/---

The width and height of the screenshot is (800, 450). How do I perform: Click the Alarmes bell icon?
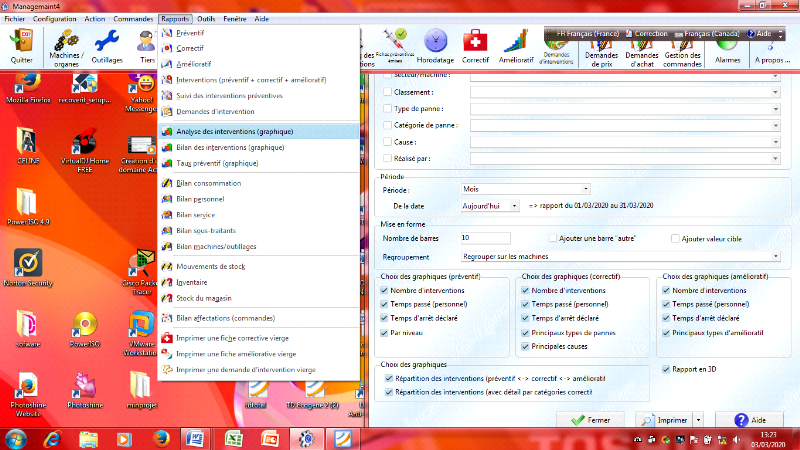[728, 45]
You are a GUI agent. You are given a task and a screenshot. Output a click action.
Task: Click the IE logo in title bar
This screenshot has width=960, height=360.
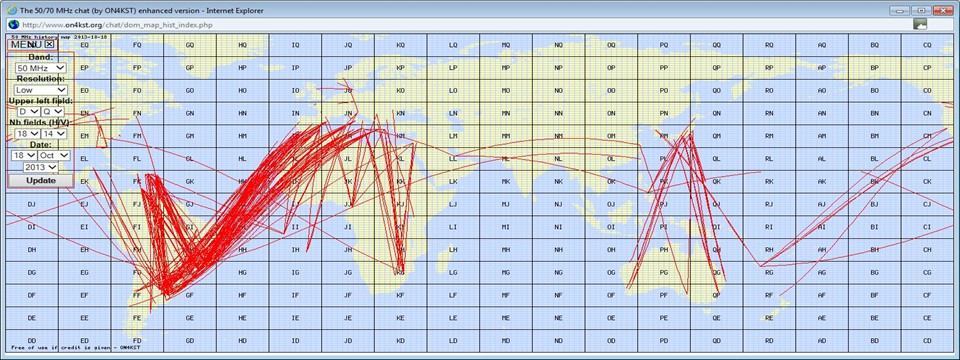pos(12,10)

\---
/---

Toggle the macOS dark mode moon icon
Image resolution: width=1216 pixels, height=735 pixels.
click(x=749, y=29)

\---
/---

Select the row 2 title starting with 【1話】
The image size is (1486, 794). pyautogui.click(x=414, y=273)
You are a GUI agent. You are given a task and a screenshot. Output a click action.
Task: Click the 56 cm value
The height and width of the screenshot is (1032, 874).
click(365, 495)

\---

Format as a JSON list of strings, one per line with blank lines skipped, the listing lines beginning with the one containing "Toggle the macOS dark mode moon icon" and running through the one containing "click(x=749, y=29)".

> [EXPECTED ANSWER]:
[
  "Toggle the macOS dark mode moon icon",
  "Image resolution: width=1216 pixels, height=735 pixels.",
  "click(x=749, y=29)"
]